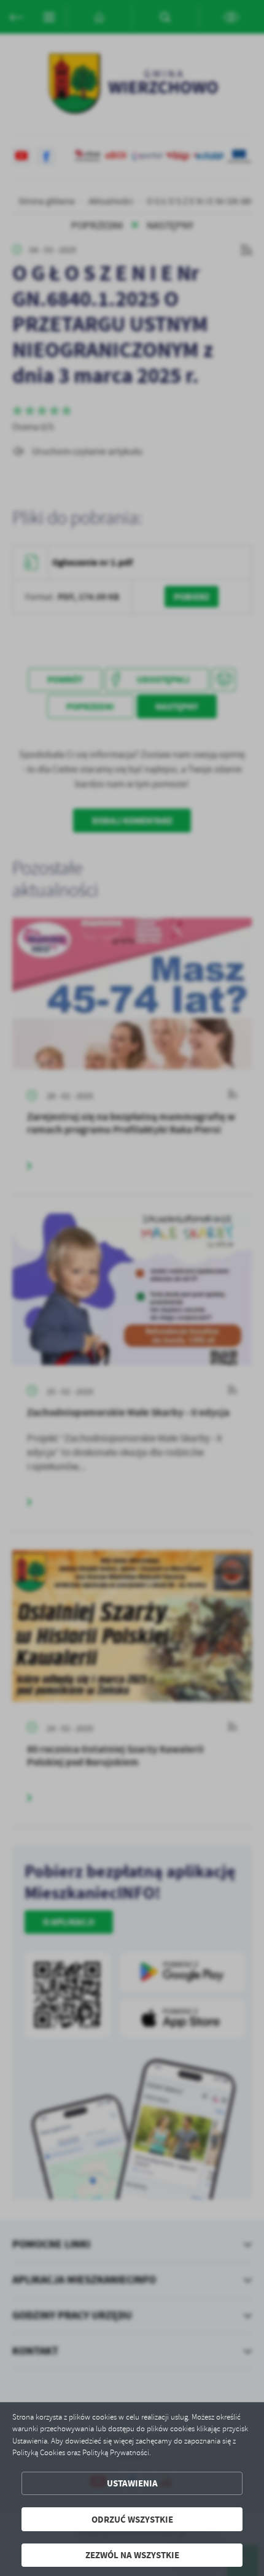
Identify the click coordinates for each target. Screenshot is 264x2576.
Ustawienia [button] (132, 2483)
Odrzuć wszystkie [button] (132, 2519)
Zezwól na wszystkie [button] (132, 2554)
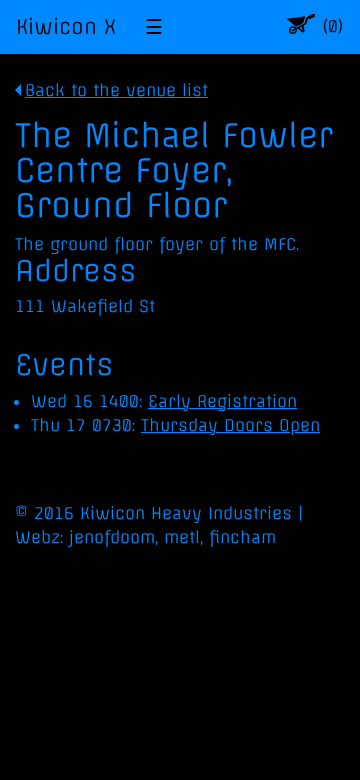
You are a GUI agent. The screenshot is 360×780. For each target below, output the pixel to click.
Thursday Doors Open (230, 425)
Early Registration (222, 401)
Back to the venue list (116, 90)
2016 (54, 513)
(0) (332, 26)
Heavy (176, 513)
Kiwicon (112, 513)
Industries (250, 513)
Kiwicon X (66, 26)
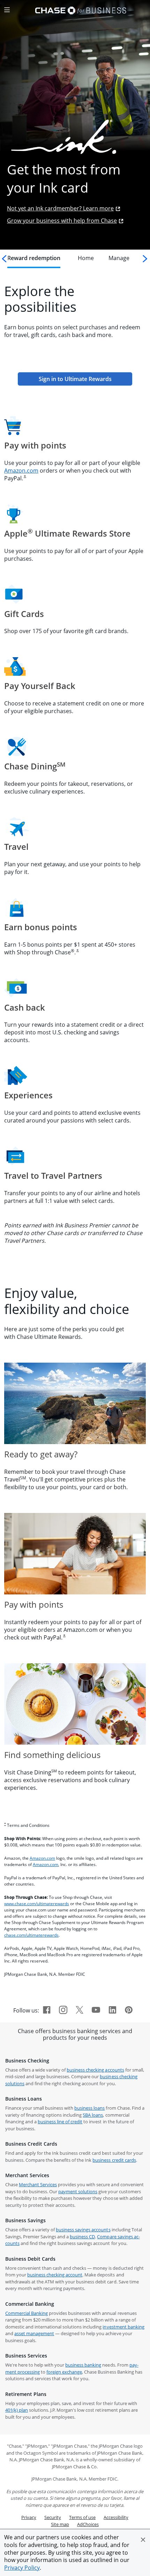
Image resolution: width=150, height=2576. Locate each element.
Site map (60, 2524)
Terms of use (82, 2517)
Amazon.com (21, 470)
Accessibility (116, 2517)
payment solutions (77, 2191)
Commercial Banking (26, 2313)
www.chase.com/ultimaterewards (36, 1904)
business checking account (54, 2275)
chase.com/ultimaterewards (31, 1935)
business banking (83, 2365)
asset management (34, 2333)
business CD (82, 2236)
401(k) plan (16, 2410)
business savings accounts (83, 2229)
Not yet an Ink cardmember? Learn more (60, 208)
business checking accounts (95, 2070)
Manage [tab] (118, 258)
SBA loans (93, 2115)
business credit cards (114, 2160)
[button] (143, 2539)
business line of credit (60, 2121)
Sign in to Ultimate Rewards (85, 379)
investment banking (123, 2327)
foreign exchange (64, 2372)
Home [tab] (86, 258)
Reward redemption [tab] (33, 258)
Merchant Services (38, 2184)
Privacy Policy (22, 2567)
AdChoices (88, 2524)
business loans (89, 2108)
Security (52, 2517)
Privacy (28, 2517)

-------

# EXERCISE REQUIREMENTS
Give back, exactly as written, the lines from the top of the material above to the line containing "Kiwicon X (66, 26)", both included; skip every picture.

# RESPONSE
Identify the click coordinates for each target. Screenshot is 264x2576.
Ustawienia [button] (132, 2483)
Odrzuć wszystkie [button] (132, 2519)
Zezwól na wszystkie [button] (132, 2554)
You are a GUI agent. The screenshot is 360×780. For each target below, output the pixel to click.
Thursday Doors Open (230, 425)
Early Registration (222, 401)
Back to the venue list (116, 90)
2016 (54, 513)
(0) (332, 26)
Heavy (176, 513)
Kiwicon (112, 513)
Industries (250, 513)
Kiwicon X (66, 26)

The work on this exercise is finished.